Posted April 6, 2017
By Emilio Iasiello, LookingGlass CTIG
Data breaches are a seemingly weekly occurrence at companies across all industries and of all sizes. Recently, the New York Department of Financial Services (DFS) put into effect new regulations for cyber security in banking and insurance to stay ahead of and combat these threats.
The regulations require companies to establish security controls that would ensure a more proactive cyber security apparatus. Companies must re-evaluate and upgrade their security systems annually, and boards of insurance companies or banks are required to certify that the companies are in compliance by February 15, 2018.
While these regulations specifically relate to banking and insurance, organizations from all industries should take note, as they may very well serve as a model for them in the future. This is especially true as the report highlights evaluating cyber risk – both internally and from third party suppliers and vendors – a current hot topic within the cyber community.
Some key points from the NYDFS regulations include:
- Risk Assessments. The DFS will now allow the programs to be based on the individual entity’s risk assessment — a critical change to the original proposal that was viewed as inflexible and essentially advocating for a “one size fits all” approach. The risk assessment is the key piece to the regulations as it compels organizations to identify and locate key information and information technology assets. It also permits them to design, develop, and implement an assessment unique to the organization, rather than be compelled to adopt one already in use but that may not be as useful to their needs. The risk assessment must allow for “revision of controls” due to technological changes and the evolutionary nature of the cyber threat landscape. Per the regulations, the risk assessment must include criteria for evaluating cyber security risks and the integrity of information systems and non-public information, as well as having steps to mitigate risks. Organizations have a year-and-a-half to comply with the requirements.
- Third Party Risk Management. Organizations are now required to address third parties that provide them goods and services, requiring them to meet minimum cybersecurity practices, engaging in third-party due diligence and periodic assessment, and “continued adequacy” of cybersecurity practices, among others. The successful exploitation of third parties has been the entry point to several large breaches, most notably Target in 2013. Concern over this threat to the financial sector can be seen in 2013 Department of Treasury’s Office of the Comptroller of the Currency when it issued guidance on third party relationships to all national banks, federal savings associations, and technology service providers. In 2014, even the Federal Deposit Insurance Corporation issued similar guidelines regarding third party risk in its Compliance Manual. Even the DFS issued similar recommendations in its 2015 report on third party service providers and the banking sector.
- Bring in the C-Suite. The new regulations identify an organization’s senior management as being responsible for the cyber security program. The requirement that a board of directors or senior officer certify a firm’s compliance with the regulations each year indicates that DFS will be scrutinizing firms for compliance from the C-suite down. This is an important development as cyber security is no longer viewed as an IT function but now directly links it to decision makers.
The regulations set tight deadlines for compliance. Some notable dates include:
- August 28, 2017: The following requirements must be in place: 1) a cybersecurity program; 2) cybersecurity policies; 3) a Chief Information Security Officer; and 4) an Incident Response Plan.
- February 15, 2018: The filing of annual certification of compliance.
- March 1, 2018: Periodic vulnerability assessments and risk assessments for the cybersecurity program, multifactor authentication, and a cybersecurity training program, must be in place.
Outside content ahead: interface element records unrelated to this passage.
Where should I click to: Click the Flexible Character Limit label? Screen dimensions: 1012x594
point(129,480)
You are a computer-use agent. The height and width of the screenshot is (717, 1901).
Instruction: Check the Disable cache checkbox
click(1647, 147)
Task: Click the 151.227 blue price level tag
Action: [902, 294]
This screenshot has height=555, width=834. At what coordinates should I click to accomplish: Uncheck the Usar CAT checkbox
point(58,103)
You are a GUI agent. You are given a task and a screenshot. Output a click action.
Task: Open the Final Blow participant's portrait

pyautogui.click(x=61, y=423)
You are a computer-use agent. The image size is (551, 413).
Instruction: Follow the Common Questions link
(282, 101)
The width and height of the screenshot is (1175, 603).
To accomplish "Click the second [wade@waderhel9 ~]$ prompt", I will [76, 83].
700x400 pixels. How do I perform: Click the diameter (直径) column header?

- September 1, 2018: The implementation of data retention, auditing system, encrypted nonpublic information, and established a monitoring program.
- March 1, 2019: The implementation of a third party service provider security policy.
While there is a generally favorable response to the regulations, there are those critics that still believe more could be done. Their arguments cite the “cadence” of cyber risk certification, believing that an annual security check-up does address the current cyber threat environment, intimating that more frequent audits and checks would be better suited for the speed with which cyber attacks are conducted. Additionally, these critics raise the question of certifying the security of other information systems that don’t necessarily fall under the umbrella of the cyber security program, arguing that all systems need to be checked. It remains uncertain how aggressively DFS will enforce the various certification provisions.
Regardless of these doubts, getting cyber security plans to include putting an incident response plan in place and holding organizations accountable for breaches are two important steps to establish and maintain resiliency and manage risk. In a time when compromising networks are becoming common place, it is imperative for all organizations regardless of size to engage in a robust cyber security approach to protecting data, identifying and responding to malicious activity, and reducing the time from breach to continuing business operations.